- _文書の抜粋_
□ □ □

猫の去勢とはオス猫の精巣を手術で摘出することです
猫の避妊手術のメリット
メリット1:メス猫特有の病気の予防
避妊手術を行うと、メス猫がかかる可能性の高い病気(乳腺腫瘍(乳がん)や子宮内膜炎、子宮蓄膿症、卵胞嚢腫(らんぽうのうしゅ:卵巣に液状のものが溜まり腫れてしまう疾患)など)の発生率を大きく下げることができます。
メス猫特有の病気の中には、命に関わるような重たい病気も多く、危険度の高い病気を予防できることから獣医師が避妊手術を勧めるのです。
メリット2:発情期のメス猫の鳴き声の予防
避妊手術を行うことで、雌猫の発情期が来なくなるため、発情期の性的なストレスが大きく軽減されます。また、発情期に伴っておきる問題行動(独特の大きな声で鳴くなど)を抑制することもできます
メリット3:妊娠の予防
完全室内飼育で1匹飼いの場合を除き、避妊手術をしないまま外に自由に出かけるなどしてしまうと、外で野良猫と交尾をして妊娠し、沢山の子猫を出産する可能性があります。

□ □ □

- _問題_
(a) 避妊手術の文章では、獣医師が避妊手術を勧めるのはなぜだと説明されていますか。1～3文で答えてください。
(b) 避妊手術の文章で、避妊手術によって発生率を大きく下げられる病気として名前が出ているものを、すべて挙げてください。
このあとの記録は、上の文章とは関係がありません。

- _データセットの項目_

□ □ □

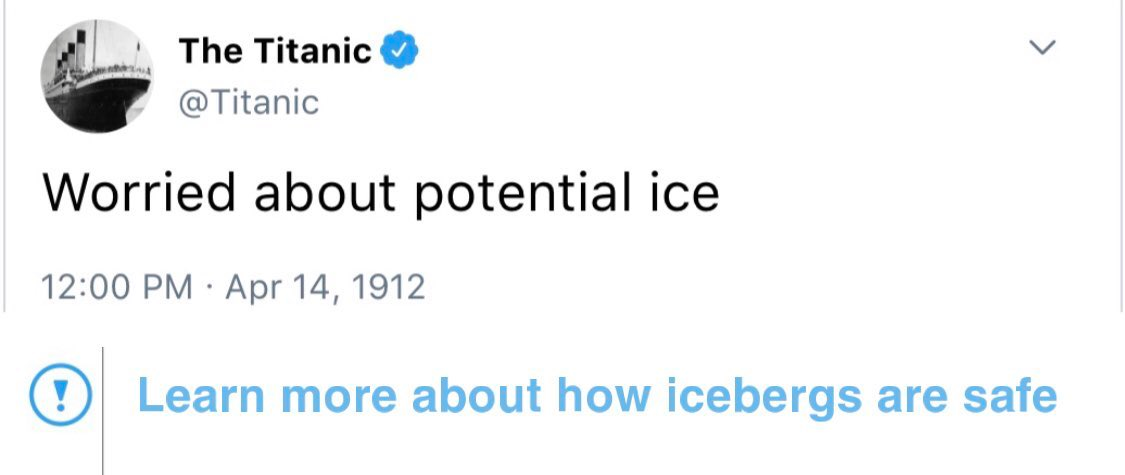Open the @Titanic handle profile

pos(249,101)
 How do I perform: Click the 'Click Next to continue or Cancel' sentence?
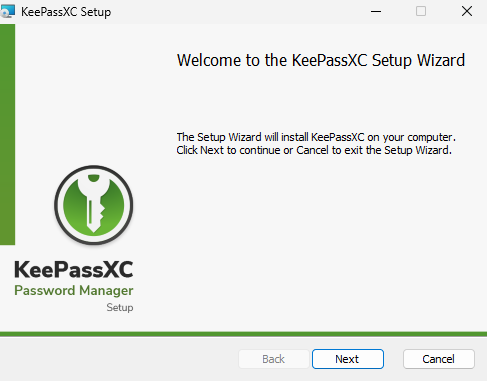click(x=314, y=150)
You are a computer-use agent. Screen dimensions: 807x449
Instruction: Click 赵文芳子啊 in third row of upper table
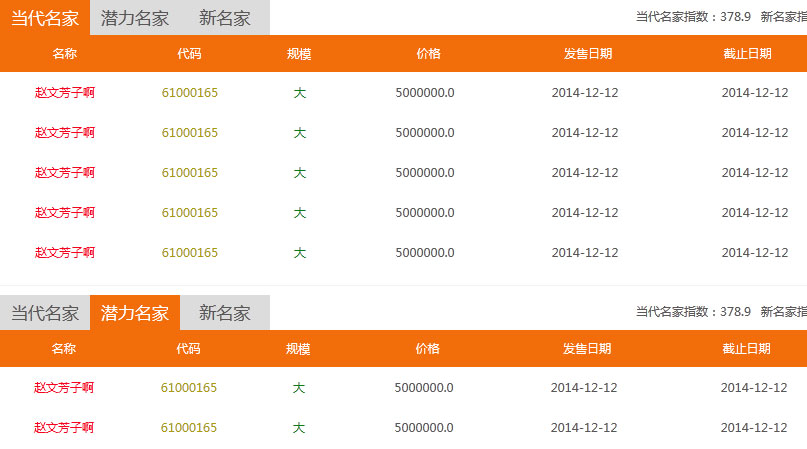[65, 173]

□ □ □

- _解答_
(a) メス猫特有の病気には命に関わるような重い病気が多いからです。避妊手術をすれば、そうした危険度の高い病気を予防できるため、獣医師は避妊手術を勧めます。

(b)
- 乳腺腫瘍(乳がん)
- 子宮内膜炎
- 子宮蓄膿症
- 卵胞嚢腫